▶ [Instructions for the task]: Each line from the material with the word "computer" in it must be copied.

▶ [Source material]:
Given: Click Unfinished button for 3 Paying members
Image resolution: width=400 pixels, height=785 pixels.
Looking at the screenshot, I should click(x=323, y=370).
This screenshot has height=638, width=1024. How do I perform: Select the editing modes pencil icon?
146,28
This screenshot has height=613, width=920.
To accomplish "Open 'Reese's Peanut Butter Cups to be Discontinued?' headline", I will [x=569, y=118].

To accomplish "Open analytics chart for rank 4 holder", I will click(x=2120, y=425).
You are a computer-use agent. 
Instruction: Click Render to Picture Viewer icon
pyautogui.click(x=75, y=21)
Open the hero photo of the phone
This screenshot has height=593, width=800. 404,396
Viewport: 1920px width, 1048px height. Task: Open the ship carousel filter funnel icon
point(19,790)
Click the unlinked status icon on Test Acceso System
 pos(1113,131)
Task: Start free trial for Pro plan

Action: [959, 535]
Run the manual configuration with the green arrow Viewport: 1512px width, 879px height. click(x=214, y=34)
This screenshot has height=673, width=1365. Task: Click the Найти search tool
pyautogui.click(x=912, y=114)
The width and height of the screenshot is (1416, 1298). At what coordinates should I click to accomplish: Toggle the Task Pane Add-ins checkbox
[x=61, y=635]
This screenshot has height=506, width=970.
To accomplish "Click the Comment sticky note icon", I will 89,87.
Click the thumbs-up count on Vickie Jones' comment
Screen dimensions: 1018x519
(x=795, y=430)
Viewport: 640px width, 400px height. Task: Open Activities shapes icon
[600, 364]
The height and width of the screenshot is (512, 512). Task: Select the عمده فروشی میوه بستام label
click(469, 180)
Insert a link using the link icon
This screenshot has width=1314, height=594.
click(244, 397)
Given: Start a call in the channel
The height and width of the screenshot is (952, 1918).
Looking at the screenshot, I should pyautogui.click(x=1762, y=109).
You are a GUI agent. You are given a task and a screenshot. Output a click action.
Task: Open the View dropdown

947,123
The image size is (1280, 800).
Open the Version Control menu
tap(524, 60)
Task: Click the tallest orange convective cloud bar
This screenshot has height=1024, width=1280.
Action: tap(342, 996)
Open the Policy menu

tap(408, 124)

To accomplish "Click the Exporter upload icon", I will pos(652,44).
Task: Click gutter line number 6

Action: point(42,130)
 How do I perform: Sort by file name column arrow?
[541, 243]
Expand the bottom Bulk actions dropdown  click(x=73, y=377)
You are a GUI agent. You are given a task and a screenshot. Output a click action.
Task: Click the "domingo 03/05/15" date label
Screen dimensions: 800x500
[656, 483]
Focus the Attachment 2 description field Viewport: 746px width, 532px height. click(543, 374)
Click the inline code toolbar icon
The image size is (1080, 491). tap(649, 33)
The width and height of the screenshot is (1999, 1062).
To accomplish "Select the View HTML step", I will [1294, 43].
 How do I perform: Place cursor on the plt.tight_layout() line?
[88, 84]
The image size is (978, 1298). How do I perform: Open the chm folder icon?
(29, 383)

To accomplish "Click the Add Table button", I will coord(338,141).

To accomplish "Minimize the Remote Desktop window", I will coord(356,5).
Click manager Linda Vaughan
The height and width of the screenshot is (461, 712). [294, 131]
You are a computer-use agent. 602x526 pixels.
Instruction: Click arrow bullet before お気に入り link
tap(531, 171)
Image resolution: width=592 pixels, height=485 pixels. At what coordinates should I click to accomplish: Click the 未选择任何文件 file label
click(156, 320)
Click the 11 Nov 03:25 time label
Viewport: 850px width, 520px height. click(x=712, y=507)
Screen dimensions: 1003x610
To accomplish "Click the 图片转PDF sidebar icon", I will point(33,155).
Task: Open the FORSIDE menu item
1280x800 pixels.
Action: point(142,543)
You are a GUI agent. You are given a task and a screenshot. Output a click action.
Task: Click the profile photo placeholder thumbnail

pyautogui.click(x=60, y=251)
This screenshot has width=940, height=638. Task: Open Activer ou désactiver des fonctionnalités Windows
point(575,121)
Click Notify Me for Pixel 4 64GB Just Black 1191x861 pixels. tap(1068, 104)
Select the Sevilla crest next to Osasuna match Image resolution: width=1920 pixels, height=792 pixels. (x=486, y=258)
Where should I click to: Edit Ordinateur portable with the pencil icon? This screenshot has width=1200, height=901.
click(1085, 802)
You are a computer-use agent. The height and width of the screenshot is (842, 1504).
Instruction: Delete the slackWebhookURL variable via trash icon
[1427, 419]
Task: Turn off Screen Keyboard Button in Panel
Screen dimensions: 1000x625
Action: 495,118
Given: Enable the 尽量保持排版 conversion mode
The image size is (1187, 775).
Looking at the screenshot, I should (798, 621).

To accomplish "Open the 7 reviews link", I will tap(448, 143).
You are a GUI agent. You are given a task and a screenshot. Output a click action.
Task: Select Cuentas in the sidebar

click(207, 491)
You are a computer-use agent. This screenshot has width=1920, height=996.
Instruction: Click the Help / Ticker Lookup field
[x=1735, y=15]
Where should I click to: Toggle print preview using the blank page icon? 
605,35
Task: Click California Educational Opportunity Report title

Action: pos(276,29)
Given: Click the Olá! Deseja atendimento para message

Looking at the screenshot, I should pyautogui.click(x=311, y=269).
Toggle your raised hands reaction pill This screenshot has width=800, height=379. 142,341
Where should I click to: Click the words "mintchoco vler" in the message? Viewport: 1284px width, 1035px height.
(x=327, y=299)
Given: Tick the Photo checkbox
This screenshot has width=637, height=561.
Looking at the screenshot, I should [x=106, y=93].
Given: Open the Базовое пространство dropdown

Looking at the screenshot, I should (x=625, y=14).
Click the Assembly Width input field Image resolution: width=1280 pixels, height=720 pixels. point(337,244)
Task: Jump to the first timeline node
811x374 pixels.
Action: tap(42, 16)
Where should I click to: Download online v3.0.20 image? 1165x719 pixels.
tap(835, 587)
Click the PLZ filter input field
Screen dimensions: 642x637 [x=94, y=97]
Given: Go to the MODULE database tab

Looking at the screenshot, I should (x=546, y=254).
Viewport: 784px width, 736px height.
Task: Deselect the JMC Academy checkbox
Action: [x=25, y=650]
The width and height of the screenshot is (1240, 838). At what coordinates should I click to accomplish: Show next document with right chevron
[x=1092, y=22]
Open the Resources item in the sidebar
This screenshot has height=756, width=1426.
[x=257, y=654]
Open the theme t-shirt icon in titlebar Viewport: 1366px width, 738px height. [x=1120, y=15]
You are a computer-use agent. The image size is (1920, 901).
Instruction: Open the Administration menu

▶ [Task response]:
You are a computer-use agent. 
You are a computer-use agent. 602x526 pixels.
You are a computer-use agent. The height and width of the screenshot is (842, 1504).
You are a computer-use agent. This screenshot has width=1920, height=996.
You are a computer-use agent. The image size is (1920, 901).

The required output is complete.